The little girl with Madison glared at him. He could definitely see a family resemblance, mostly through the mouth. They both had full, pouty lips. “Is this your daughter?” he asked.
“It is. Say hello, Brianna,” Madison prompted.
Brianna said nothing. She folded her arms around her stuffed toy and jutted out her sharp little chin.
“She’s not happy about renting out the carriage house,” Madison explained. “She called her father last night and he told her—” she waved her hand “—oh, never mind. I’ve got the key right here. Why don’t we take a look inside?”
Caleb realized that now was probably a good time to explain that he wasn’t who she thought he was. But he didn’t see any need to hurry. It certainly wouldn’t hurt to catch a glimpse of what Madison Lieberman was really like. That could only help him understand her family and, by extension, her father.
“Sounds good,” he said, following her to what she’d labeled the carriage house.
Brianna glanced back at him several times, as if she thought she could scare him away with her dark looks. But he merely smiled and, when Madison swung the door wide, stepped past her.
The place smelled like an expensive candle store, Caleb decided as he began to notice several things he’d missed before—the vase of fresh wildflowers on the kitchen table, the small shower in the bathroom he’d been unable to see from the window, the mahogany entertainment center in the bedroom that housed another television.

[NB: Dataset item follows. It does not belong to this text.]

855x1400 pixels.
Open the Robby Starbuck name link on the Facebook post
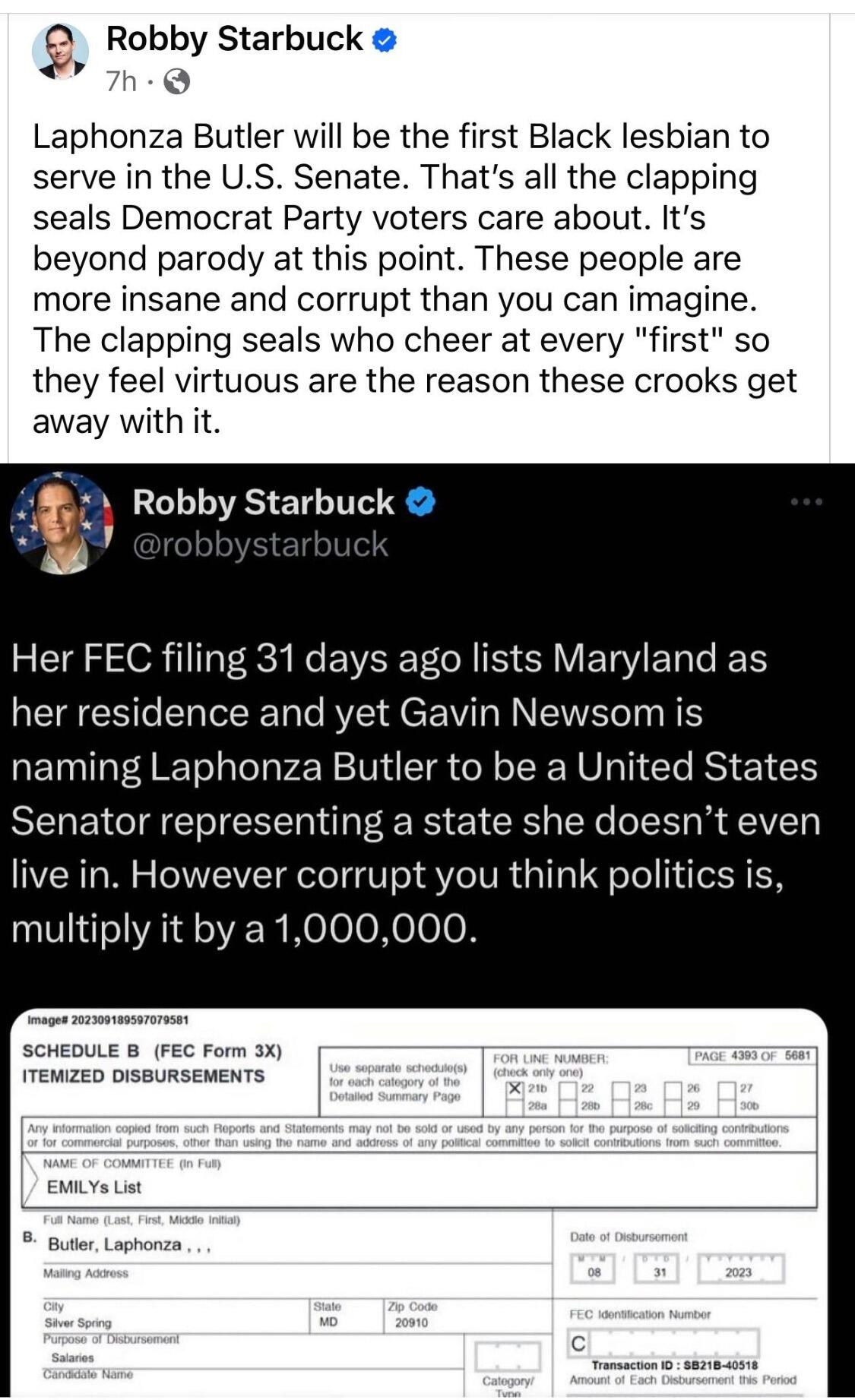[234, 39]
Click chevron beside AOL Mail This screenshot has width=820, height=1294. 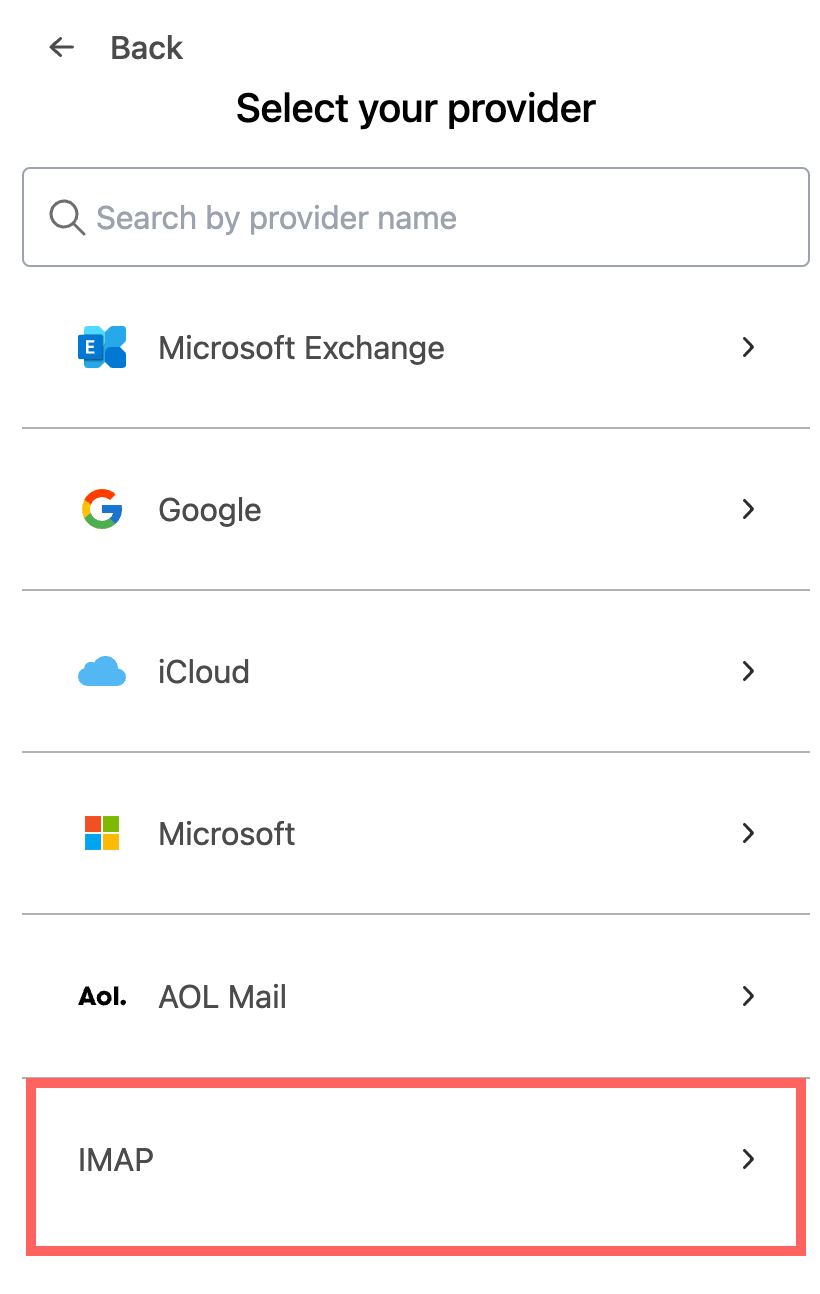(x=748, y=996)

“You know, from your voice, I thought you’d be older,” Madison said as she watched him look around.
Opening what appeared to be a pantry, he pretended not to hear her. “How soon did you want to get someone in here?”
“As you can see, it’s ready. I’ve had a phone installed and everything. You could move in tomorrow.”
The hope in her voice and the modest car she was driving reinforced Caleb’s impression that, considering Danny Lieberman’s wealth, she hadn’t managed to get a very good divorce settlement. “How long has it been on the market?”
“A little over a month. But I’ve lowered the price.” She tucked a strand of hair behind one ear in a self-conscious movement. “I’m only asking eight hundred.”
He nodded and walked back into the living room, wondering how to turn the conversation to her father—while feeling a peculiar reluctance to do so. “This place is small but…nice,” he said.
Brianna was sitting on the couch with her stuffed rabbit and had spread several sheets of paper on the coffee table in front of her.
“These are very good,” he said when he realized they were sketches, and that she meant for him to see them. “Who drew them?”